• Luigi Filippo

    Luigi Filippo Nol sapea l’infelice? Il trono anch’esso Ha suoi contagi: e mal torre s’innalza Sulle macerie della torre antica. All’altrui fronte la regal corona Svêrre sperava, e non ne aver l’ebrezza Che sul capo dei re permette Iddio. Te, conte di Parigi in sull’aurora, A mezzogiorno re, bandito a sera, Te la madre anelante e tremebonda In notte inospital per le campagne, Molle d’acqua i capelli, i piè nel fango, Come la prole d’un ladron, traea. Misera donna, che del regio letto Nel casto capo e nel giovane fianco Tutte sentì le spine: e la speranza Lo spumante bicchier le porse ai labbri Lieve arridenti, e lo ritolse e ruppe. Altri, o fanciullo, troverai per via Reali in fuga; e invidierai la fame Dell’orfanel che, per amor di Dio, Alle capanne accatta il pane, e canta. Perfido mare insazïato, il regno! Naufraghe teste nereggiar sul fiotto Spumoso, e a sangue mista onda stillanti Veggo i Stuardi, e le nudate membra In sull’arena riposar di Francia.
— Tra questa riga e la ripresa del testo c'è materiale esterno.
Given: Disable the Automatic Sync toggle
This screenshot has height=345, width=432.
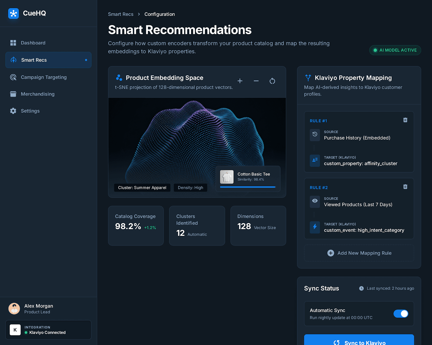Looking at the screenshot, I should (x=401, y=313).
Poi, come al rifluir della marea, Inghilterra, alle tue candide rupi, Veggo gettato il nuotator gigante Che osò cingere assedio all’Oceàno. Ma non te, come lui, di sue paure Anglia gelosa onorerà, Filippo: Starai vascello dalle bombe illeso, Marcio dall’onde, nel cantier britanno. Nè te dell’ire sue degnò Parigi: Come a cadaver sacro, a’ passi infermi Lasciò sentier tra le frementi vie E tra i cocchi riversi, e il pavimento Che popolar tremuoto erge in battaglia. E nell’esiglio penserai le blande Date promesse, e l’attenere avaro, E i rimpianti dell’anime, e i disdegni Barattati per nastri e per argento: Rammenterai la torre ove sponesti, Di vergogna spettacolo, colei Che la santa tua moglie avea nepote, Fragil virago, e vedova feconda: Rammenterai la torre ove tu lasci, Rotta tua fè, quell’Arabo pugnace Che pe’ riti degli avi e per le bianche Tende spiegate nel deserto a’ venti (Patria vagante, altar sempre compagno), E per la donna infra le molte amata, Contemplando e fuggendo, combattea. Tenda il tuo regno, che si spiega a sera, E si ripiega il dì. Come di carro Strepito breve e polverìo, passasti. Passò la gloria tua, come l’odore De’ tuoi banchetti, e delle danze il giro: Ed or che la perdesti, il peso or senti Della corona. Oh misero briaco Per diciott’anni, e di te stesso in bando, Al senno alfin ritorni. In Dio t’affisa. Il tuo prigion tel dice: è grande Iddio. In carcere, 15 marzo 1848.